Member of the Mississippi House of Representatives from the Hinds County district
- In office 1854

Personal details
- Born: January 30, 1817 Marion County, South Carolina, US
- Died: November 17, 1880 (aged 63) Madison County, Mississippi, US
- Party: Democrat

= Stephen A. D. Greaves =

American politician (1817–1880)

Stephen Arne Decatur Greaves Sr. (January 30, 1817 – November 17, 1880) was an American army officer, plantation owner, lawyer, and Democratic politician. He was a member of the Mississippi House of Representatives, representing Hinds County, in 1846.

== Biography ==
Stephen Arne Decatur Greaves was born on January 30, 1817, in Marion County, South Carolina. He served as an officer in the Mexican War, ending his service as a Brigadier General. In 1846, he became a member of the Mississippi House of Representatives, representing Hinds County as a Democrat. After the war, he married Sarah Lowe around 1850 and moved to her 10,000-acre plantation, named "Sunny Place", in Madison County. Before the American Civil War, they owned 600 slaves that worked on the plantation. He died in Madison County, Mississippi, on November 17, 1880, aged 63.

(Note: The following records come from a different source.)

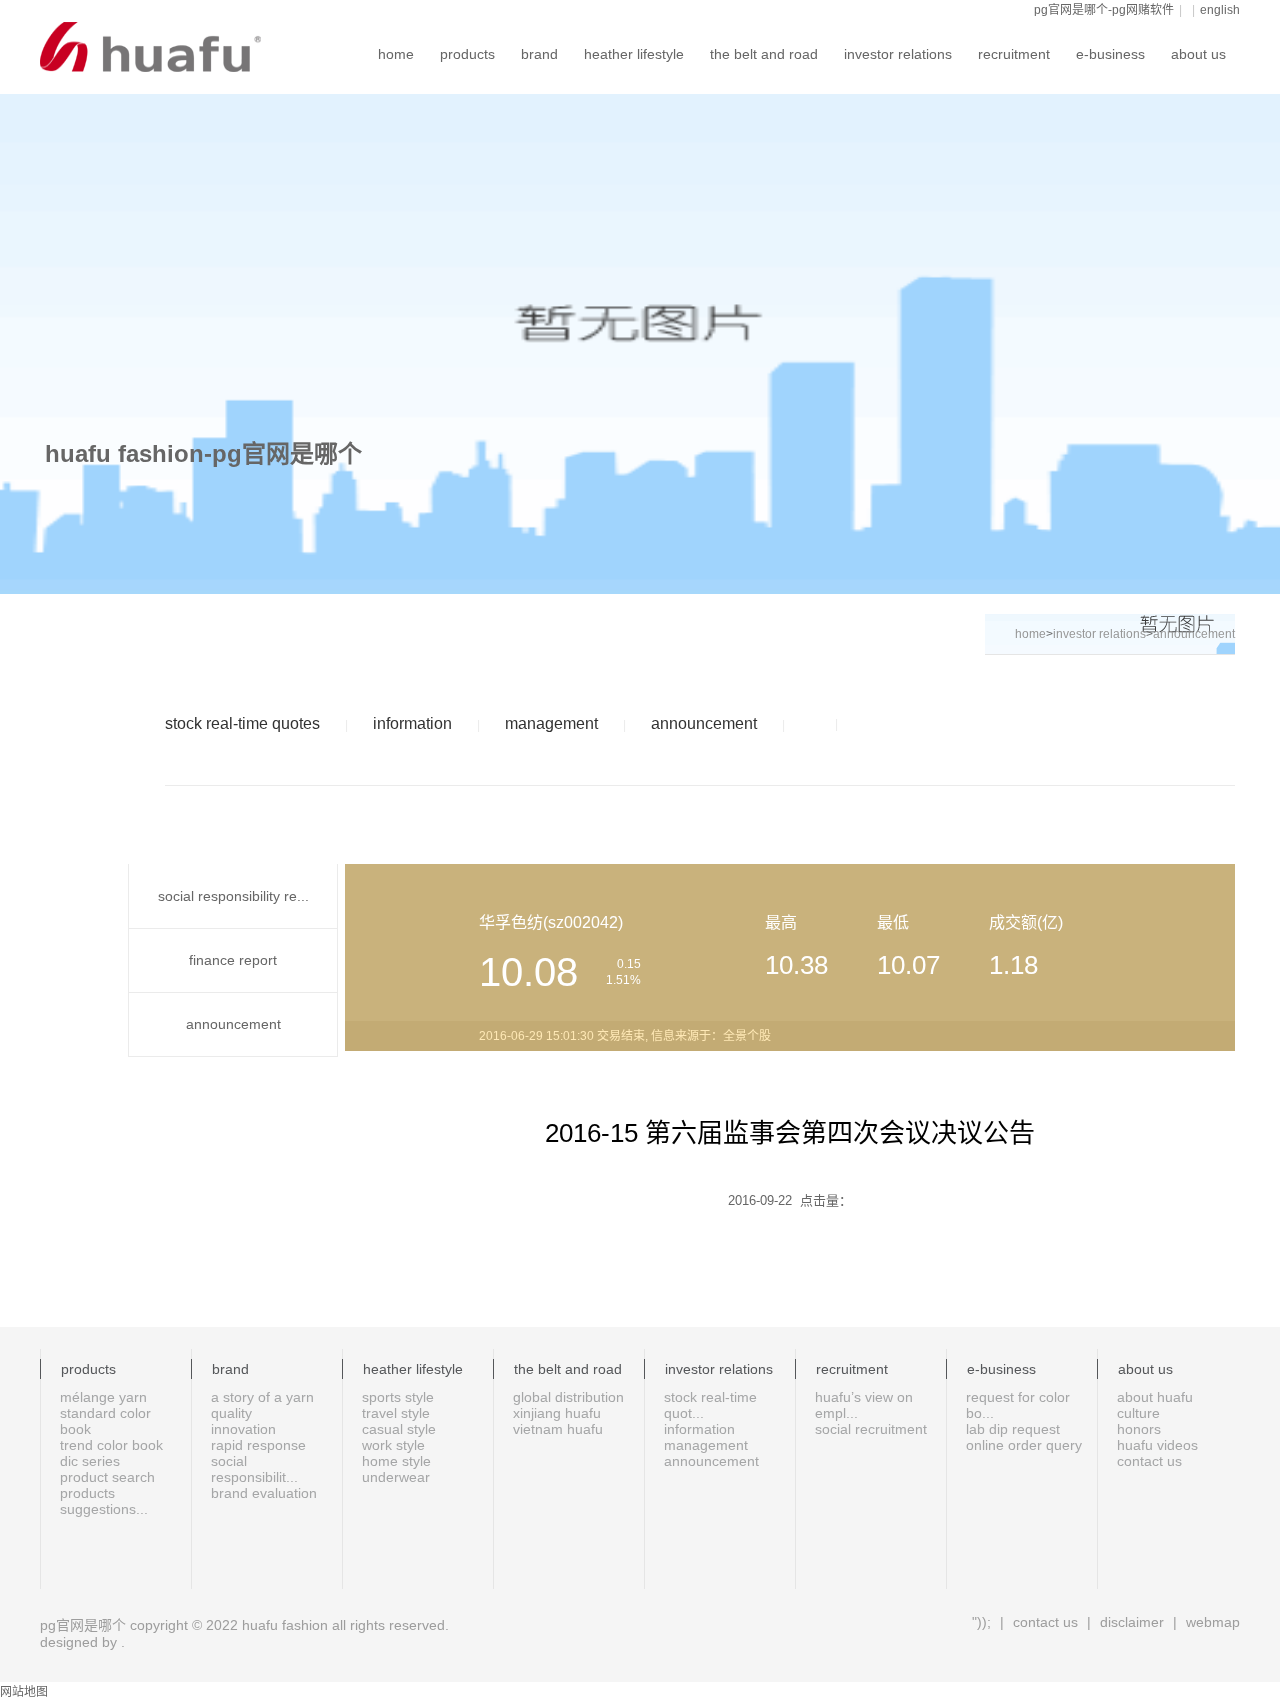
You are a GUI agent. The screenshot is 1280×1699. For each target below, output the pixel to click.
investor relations (898, 54)
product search (107, 1477)
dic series (90, 1461)
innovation (243, 1429)
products (467, 54)
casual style (399, 1429)
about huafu (1155, 1397)
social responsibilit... (254, 1469)
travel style (396, 1413)
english (1220, 10)
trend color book (111, 1445)
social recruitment (871, 1429)
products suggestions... (104, 1501)
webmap (1211, 1622)
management (551, 723)
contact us (1149, 1461)
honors (1139, 1429)
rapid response (258, 1445)
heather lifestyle (634, 54)
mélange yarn (103, 1397)
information (412, 723)
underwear (396, 1477)
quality (231, 1413)
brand (539, 54)
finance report (233, 960)
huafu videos (1157, 1445)
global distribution (568, 1397)
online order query (1024, 1445)
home (396, 54)
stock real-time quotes (242, 723)
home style (396, 1461)
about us (1198, 54)
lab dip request (1013, 1429)
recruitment (1014, 54)
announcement (704, 723)
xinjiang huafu (557, 1413)
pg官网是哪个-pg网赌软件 (1104, 10)
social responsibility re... (233, 896)
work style (393, 1445)
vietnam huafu (558, 1429)
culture (1138, 1413)
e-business (1110, 54)
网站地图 (24, 1692)
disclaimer (1132, 1622)
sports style (398, 1397)
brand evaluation (264, 1493)
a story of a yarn (262, 1397)
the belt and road (764, 54)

== Personal life and family ==
Greaves married Sarah Anna Frances Lowe. They had several children. Their first child and son, S. A. D. Junior, was born on February 26, 1854. Their second son, William F., was born on June 3, 1856. Another son, John Madison, was born on April 16, 1860. Another son, Clarence Budney, was born on August 22, 1863. Mrs. Greaves died on August 2, 1865. Stephen married Jennie Battley in 1866. On December 13, 1867, they had a son, Harry B.. Stephen, John, Clarence, and Harry would all serve in the Mississippi Legislature.